GERMAN prisoners of war being held at Alton Abbey caused much exasperation 100 years ago this week when they broke their bounds with the result that over 20 of them were arrested and taken in handcuffs to Alton police station.
The guard at the Abbey consisted of the Alton Troop of Boy Scouts under the direction of the District Scoutmaster Mr Wentworth, and while the Scouts were able to raise the alarm they were powerless to physically stop the “able-bodied” fully grown men being held prisoners, who had taken advantage of the relaxed security and seized the chance to stray beyond the limits prescribed by the rules which governed the camp.
A considerable number of the prisoners made their way to the nearest pub some mile and a half away from the camp.

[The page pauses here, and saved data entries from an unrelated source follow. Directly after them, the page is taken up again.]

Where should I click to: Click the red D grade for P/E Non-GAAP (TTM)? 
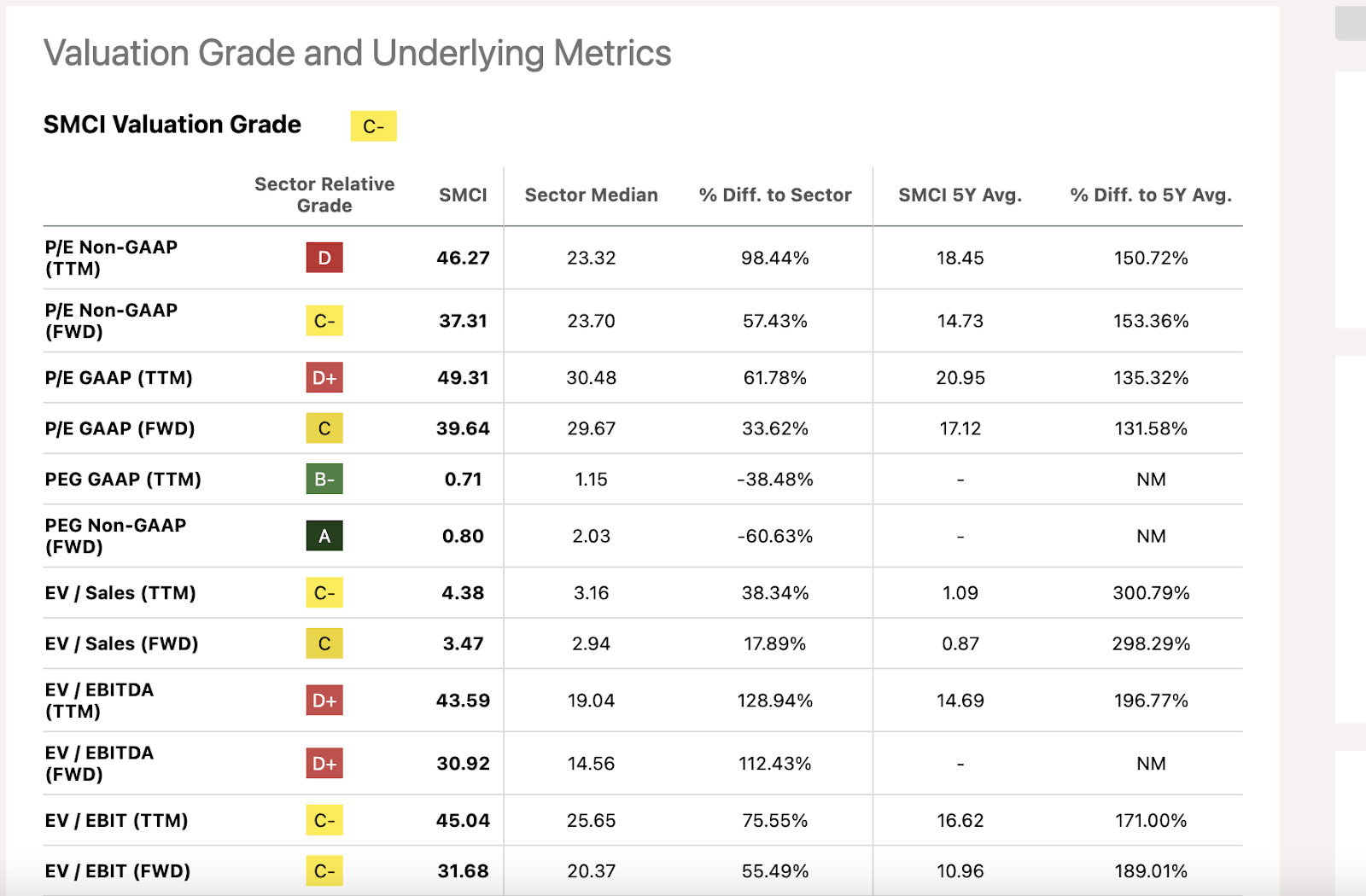(x=324, y=258)
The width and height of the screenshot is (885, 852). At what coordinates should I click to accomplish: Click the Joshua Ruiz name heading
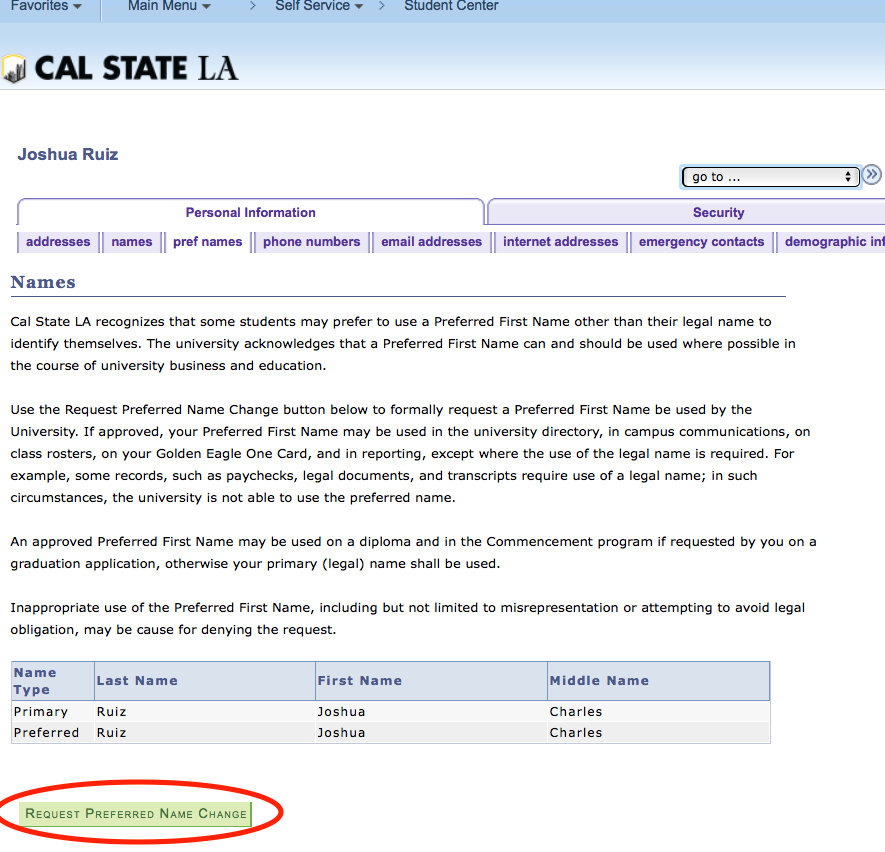tap(67, 154)
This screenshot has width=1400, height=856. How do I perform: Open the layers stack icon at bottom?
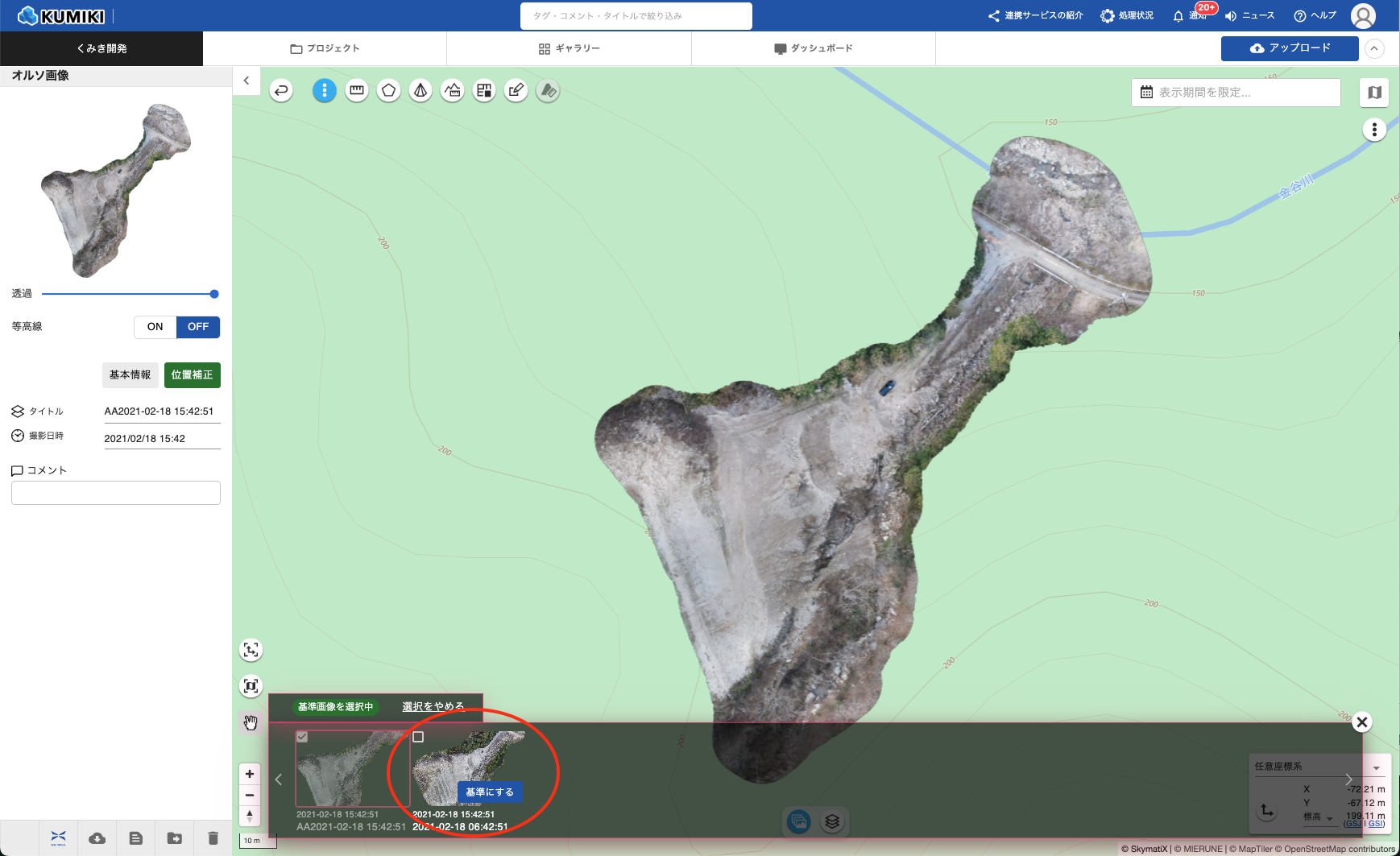[832, 821]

The police were soon on their track and by six o’clock some 15 had been rounded up and taken to the police station. The police returned again some time later with another batch brought back from their temporary moment of liberation from the camp.

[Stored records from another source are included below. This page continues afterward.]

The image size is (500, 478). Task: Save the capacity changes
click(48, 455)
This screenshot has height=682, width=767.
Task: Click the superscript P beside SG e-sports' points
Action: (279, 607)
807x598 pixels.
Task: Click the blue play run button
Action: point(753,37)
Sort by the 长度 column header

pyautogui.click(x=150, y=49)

Those associated with the well-being of the prisoners were particularly disappointed by the episode as the Germans, who were mostly seamen from English merchant ships and were generally regarded as being perfectly harmless and had been considered as trustworthy by their captors, would now find themselves under close scrutiny, as their latest escapades had completely betrayed the goodwill of their captors.

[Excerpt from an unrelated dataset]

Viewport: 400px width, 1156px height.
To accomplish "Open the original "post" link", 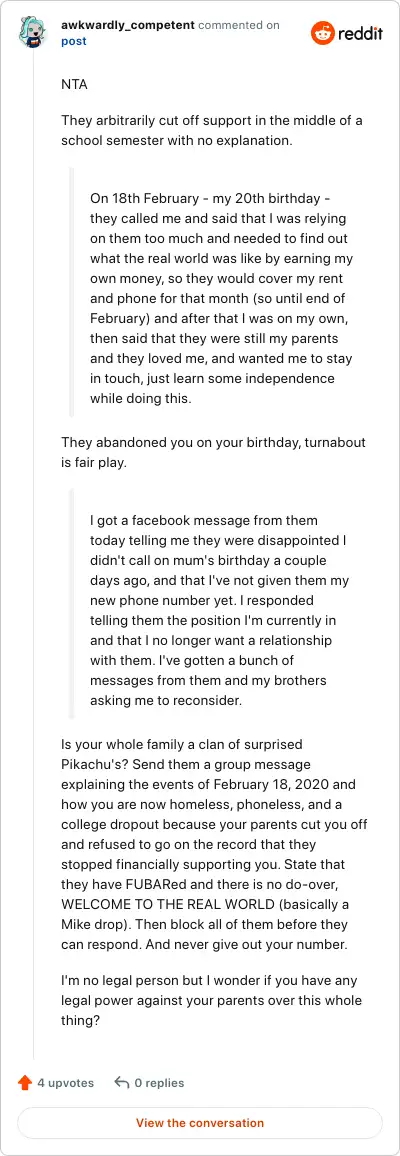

Meanwhile at Southampton five or six hospital ships arrived in the port, each bringing with them its freight of varying numbers of broken humanity wounded at the Front. The exact figures relating to the wounded was not disclosed but the Southern Daily Echo report of the time suggested the full total was a large one, with the invalids being despatched to hospitals in various parts of the country, including the nearby Royal Victoria Hospital at Netley, with the least possible delay.
As an instance of the machine-like expedition with which casualties in the field were dealt with, one man with a bullet through his calf found himself lying on a stretcher in Southampton Docks less than fortyeight hours after being shot down at “a place in France”, somewhere in the neighbourhood of Lille.